__WHAT YOU NEED TO DO__: Within the records below, find the line with "This screenshot has width=802, height=496." and the line with "Save & Apply", then reproduce exactly those two lines and all lines between them, without any picture.

__THE INPUT__:
+--

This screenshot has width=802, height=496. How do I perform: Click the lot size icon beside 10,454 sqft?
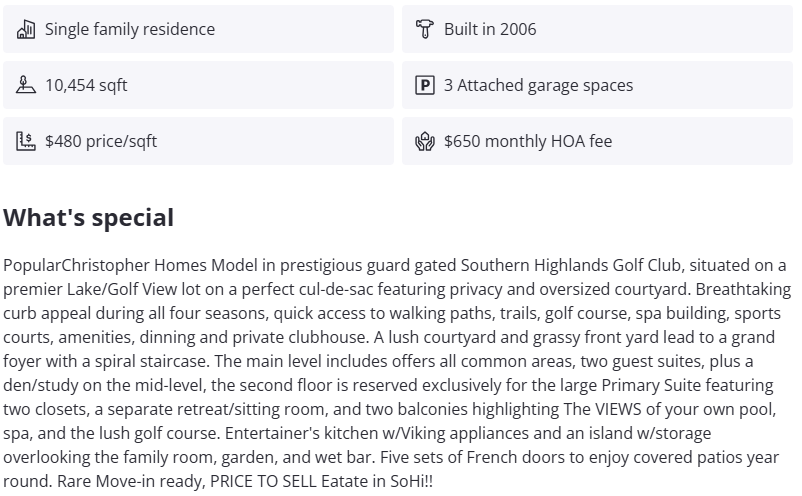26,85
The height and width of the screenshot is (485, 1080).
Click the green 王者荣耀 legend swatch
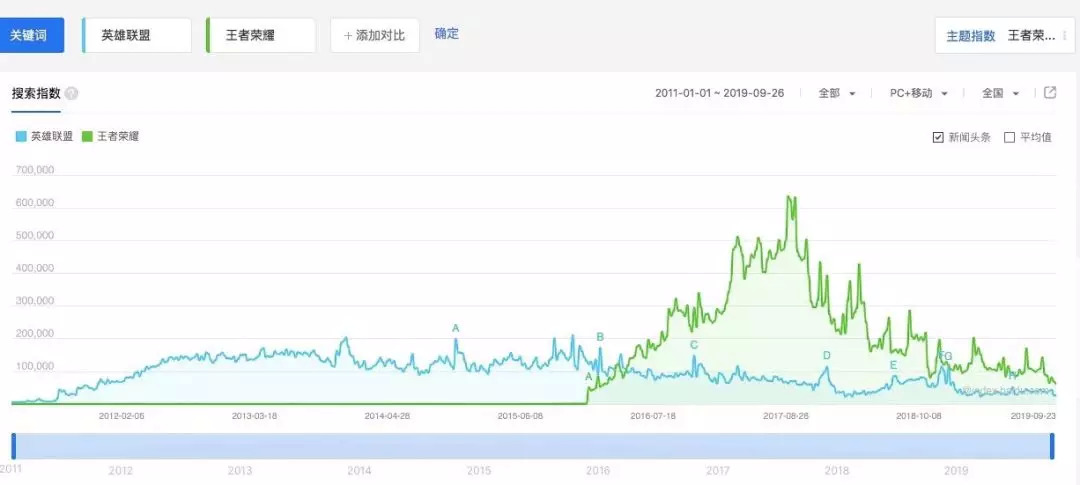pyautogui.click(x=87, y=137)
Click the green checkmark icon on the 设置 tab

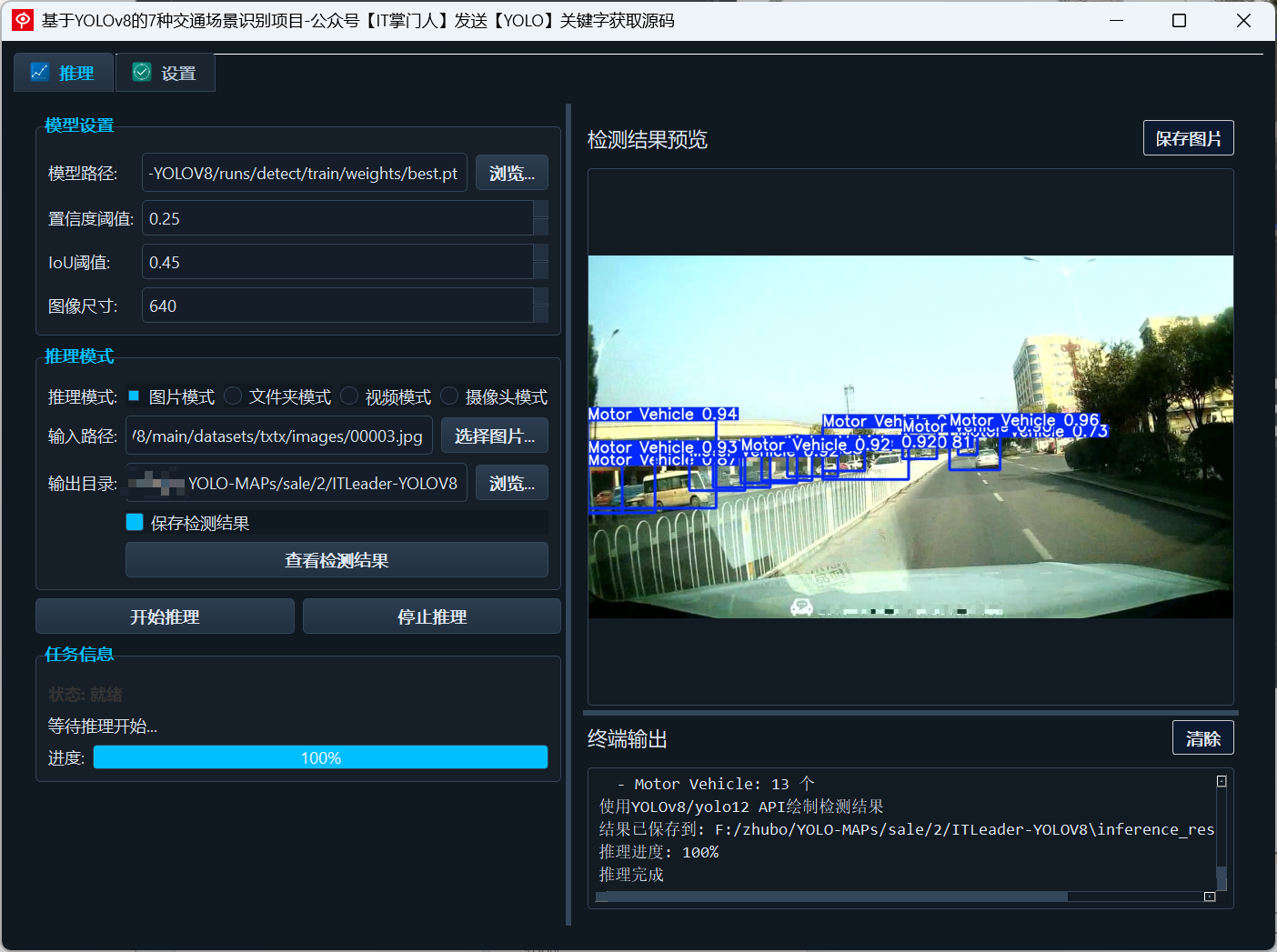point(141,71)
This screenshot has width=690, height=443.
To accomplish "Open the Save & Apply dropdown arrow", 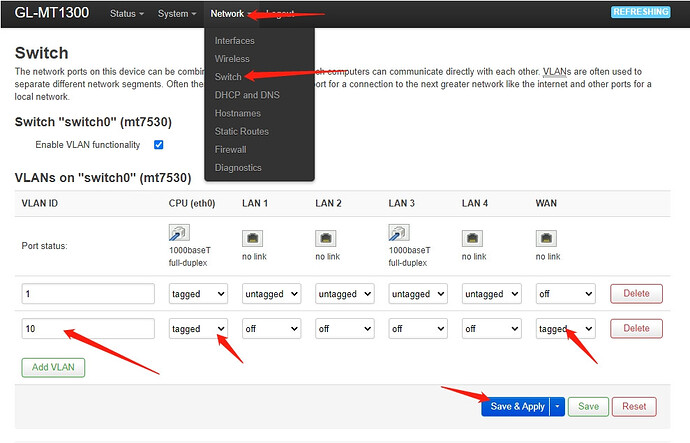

+--

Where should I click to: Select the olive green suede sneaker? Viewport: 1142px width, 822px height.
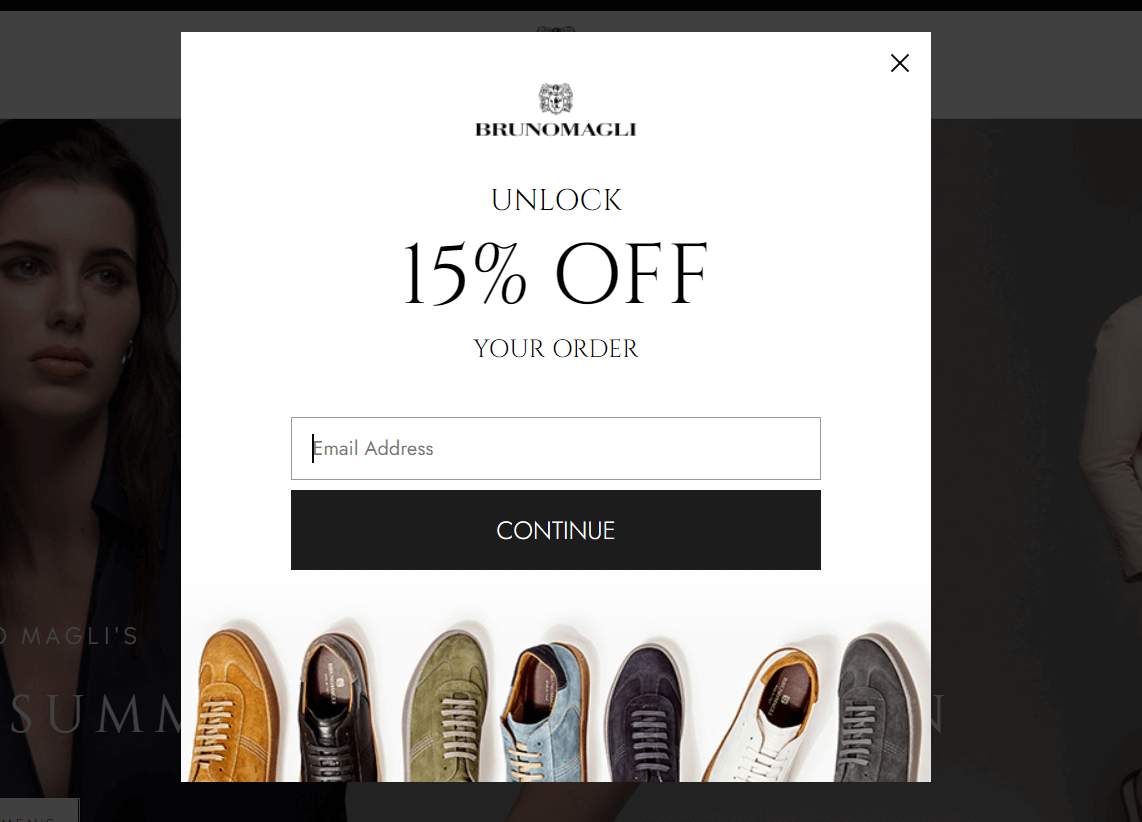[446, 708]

+--

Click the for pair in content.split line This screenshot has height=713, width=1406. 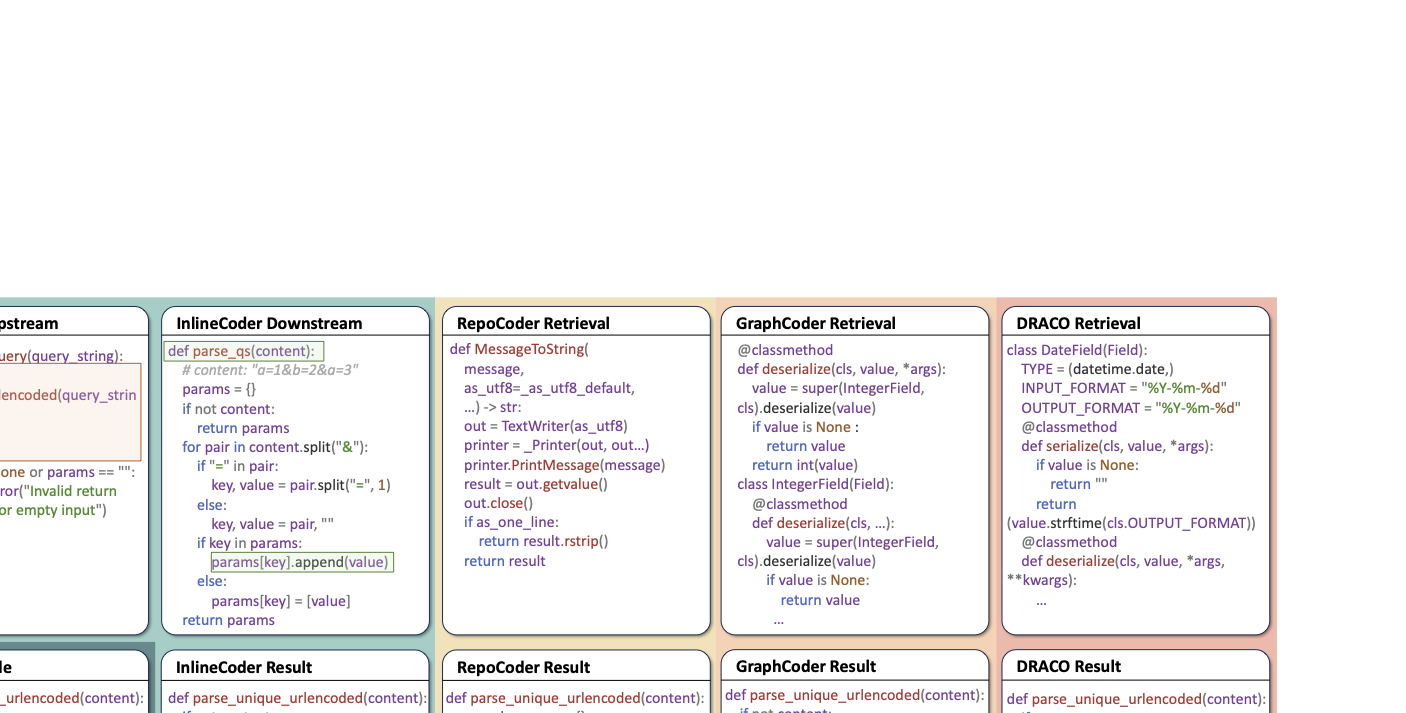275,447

+--

__EXERCISE OUTPUT__:
This screenshot has width=802, height=496. How do I perform: Click the lot size icon beside 10,454 sqft?
26,85
The height and width of the screenshot is (485, 1080).
Click the green 王者荣耀 legend swatch
pyautogui.click(x=87, y=137)
Click the green checkmark icon on the 设置 tab

point(141,71)
This screenshot has width=690, height=443.
To accomplish "Open the Save & Apply dropdown arrow", 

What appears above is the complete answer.